=== Data ===
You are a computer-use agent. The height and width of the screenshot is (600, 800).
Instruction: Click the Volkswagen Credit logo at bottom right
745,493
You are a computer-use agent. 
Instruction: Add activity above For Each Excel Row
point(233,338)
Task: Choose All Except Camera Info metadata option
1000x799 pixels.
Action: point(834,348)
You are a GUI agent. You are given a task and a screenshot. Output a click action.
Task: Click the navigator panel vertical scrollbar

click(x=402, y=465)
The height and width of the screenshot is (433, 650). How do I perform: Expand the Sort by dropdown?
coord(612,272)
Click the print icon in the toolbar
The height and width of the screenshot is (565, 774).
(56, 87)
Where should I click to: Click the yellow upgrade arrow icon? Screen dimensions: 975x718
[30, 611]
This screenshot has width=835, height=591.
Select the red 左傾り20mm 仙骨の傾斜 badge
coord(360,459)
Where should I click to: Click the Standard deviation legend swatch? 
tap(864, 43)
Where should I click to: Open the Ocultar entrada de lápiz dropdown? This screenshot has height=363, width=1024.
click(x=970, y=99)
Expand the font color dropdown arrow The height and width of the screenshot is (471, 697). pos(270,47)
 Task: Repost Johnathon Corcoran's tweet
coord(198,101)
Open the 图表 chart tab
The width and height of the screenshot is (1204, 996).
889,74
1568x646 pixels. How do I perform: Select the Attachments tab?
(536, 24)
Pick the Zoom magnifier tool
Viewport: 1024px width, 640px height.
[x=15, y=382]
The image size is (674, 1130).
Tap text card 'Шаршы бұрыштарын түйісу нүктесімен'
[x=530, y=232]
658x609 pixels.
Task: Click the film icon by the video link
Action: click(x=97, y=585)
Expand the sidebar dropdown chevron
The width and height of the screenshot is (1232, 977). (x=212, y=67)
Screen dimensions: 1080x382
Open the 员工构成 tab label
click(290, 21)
===
• _Work to be completed_: Only the lines from the one with "Task: Choose All" through the end of the listing should be output, exactly as they appear.

• _Exercise output_:
Task: Choose All Except Camera Info metadata option
1000x799 pixels.
Action: point(834,348)
You are a GUI agent. You are given a task and a screenshot. Output a click action.
Task: Click the navigator panel vertical scrollbar

click(x=402, y=465)
The height and width of the screenshot is (433, 650). How do I perform: Expand the Sort by dropdown?
coord(612,272)
Click the print icon in the toolbar
The height and width of the screenshot is (565, 774).
(56, 87)
Where should I click to: Click the yellow upgrade arrow icon? Screen dimensions: 975x718
[30, 611]
This screenshot has width=835, height=591.
Select the red 左傾り20mm 仙骨の傾斜 badge
coord(360,459)
Where should I click to: Click the Standard deviation legend swatch? 
tap(864, 43)
Where should I click to: Open the Ocultar entrada de lápiz dropdown? This screenshot has height=363, width=1024.
click(x=970, y=99)
Expand the font color dropdown arrow The height and width of the screenshot is (471, 697). pos(270,47)
 Task: Repost Johnathon Corcoran's tweet
coord(198,101)
Open the 图表 chart tab
The width and height of the screenshot is (1204, 996).
889,74
1568x646 pixels. How do I perform: Select the Attachments tab?
(536, 24)
Pick the Zoom magnifier tool
Viewport: 1024px width, 640px height.
[x=15, y=382]
The image size is (674, 1130).
Tap text card 'Шаршы бұрыштарын түйісу нүктесімен'
[x=530, y=232]
658x609 pixels.
Task: Click the film icon by the video link
Action: click(x=97, y=585)
Expand the sidebar dropdown chevron
The width and height of the screenshot is (1232, 977). (x=212, y=67)
Screen dimensions: 1080x382
Open the 员工构成 tab label
click(290, 21)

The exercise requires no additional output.